Et si ça arrivait ici ? Combien d'entre nous feraient leur mea-culpa et regretteraient leurs propos haineux si l'inacceptable se produisait à Saguenay ? On accuserait qui ? Notre maire, les animateurs de radio, les chroniqueurs, les blogueurs, les réseaux sociaux, la police ? Il suffit pourtant d'aimer les autres.

Racisme à Chicoutimi

Une jeune fille de Chicoutimi, Bianka Enjalbert, dont la mère est d'origine marocaine, a été victime de propos racistes, mardi, alors qu'elle marchait au centre-ville de Chicoutimi. Son fiancé, Jimmy Côté, a publié le détail de l'incident mardi sur sa page Facebook.

« Criss ! ! ! En 2017, au Saguenay ! ! ! ! ! Ma blonde d'origine marocaine qui est NÉE ICI, qui se fait chanter une pognée de bêtises dans la rue... Voleuse de job et retourne dans ton pays crisse d'immigré ! ? ? ? Assez spécial comment le monde est mongol ! 1ère fois en 25 ahah ans qu'elle se fait dire ça ! Hasard ? ... » (sic)

Mercredi après-midi, on pouvait lire 79 commentaires sur le statut de Jimmy Côté.
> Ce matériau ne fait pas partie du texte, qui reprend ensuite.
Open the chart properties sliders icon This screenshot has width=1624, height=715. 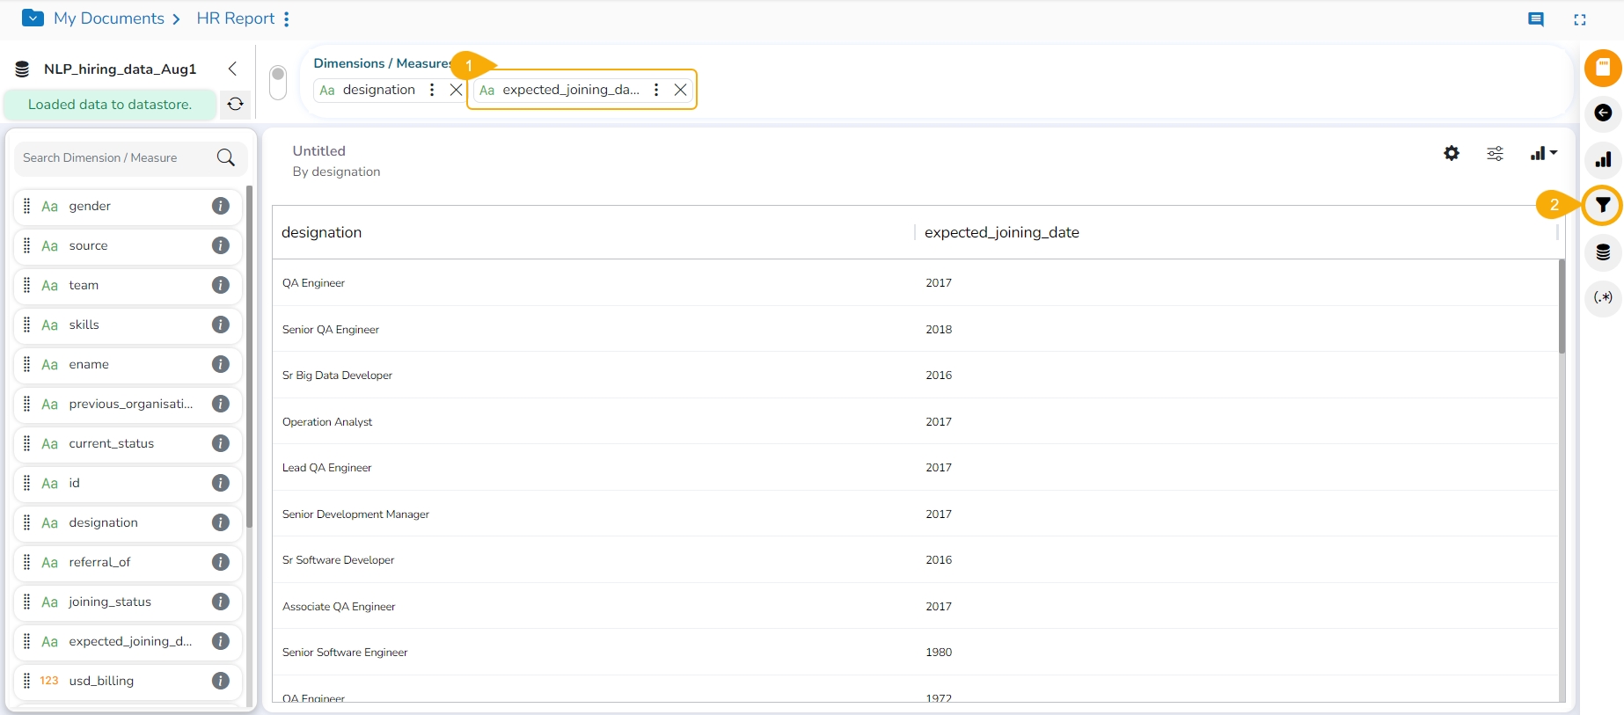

La jeune fille qui travaille comme intervenante au Manoir Champlain a donné les détails de l'agression verbale en répondant aux commentaires sur la page de son fiancé.

Bianka Enjalbert explique qu'elle marchait sur la rue Jacques-Cartier où elle stationne son auto pour se rendre à son travail. « Je me demandais à qui il parlait le mongol qui chantait des bêtises en arrière de moi pis criss c'était à moi, je capotais. On est rendu là ! ! ! ! Pire malaise de ma vie... » (sic), commente la Chicoutimienne d'origine qui identifie son agresseur verbal comme un homme de pas plus de 40 ans.

Bianka Enjalbert dit qu'elle a accéléré le pas et qu'elle ne croyait pas à ce qui lui arrivait.

Parmi les gens qui ont exprimé des commentaires sur Facebook, la plupart la rassurent et expriment leur découragement alors que certains adressent des propos agressifs à l'égard de l'homme qui la suivait.

La jeune femme a qualifié l'homme de « cheap » et de « malade » pour l'étiqueter aussi rapidement. Elle affirme avoir l'habitude de faire des blagues sur sa nationalité avec des amies proches, mais elle a « pogné son flash » que ça arrivait à elle. « Je suis sans mots ! », a-t-elle écrit.

La victime de propos haineux a rappelé que sa soeur Virginie Enjalbert s'est elle aussi fait écrire des menaces de mort sur Facebook, il y a deux mois, avec des propos « extrêmement racistes aussi. Pire que moi... Imagine ! ! ! . Je trouve ça mongol que toute cette haine se rapproche de nous (les gens du Saguenay). »

Jointe au téléphone en fin de soirée, Bianka Enjalbert s'est dite dépassée par ces événements. Ça ne l'empêche pas de dormir, mais elle a jeté un coup d'oeil par-dessus son épaule avant de rentrer au travail, mardi, quand l'incident est arrivé, et elle l'a vu marmonner encore dans la rue. « Je n'ai pas pensé à porter plainte, mais si je le revois dans les environs, je vais aviser la police », avise la jeune fille pour qui la vie a changé depuis cet événement. « Avant, je faisais des blagues avec mes amis sur mon origine, mais là, on va cesser, ça va changer ma façon d'être », indique-t-elle avec son bel accent saguenéen.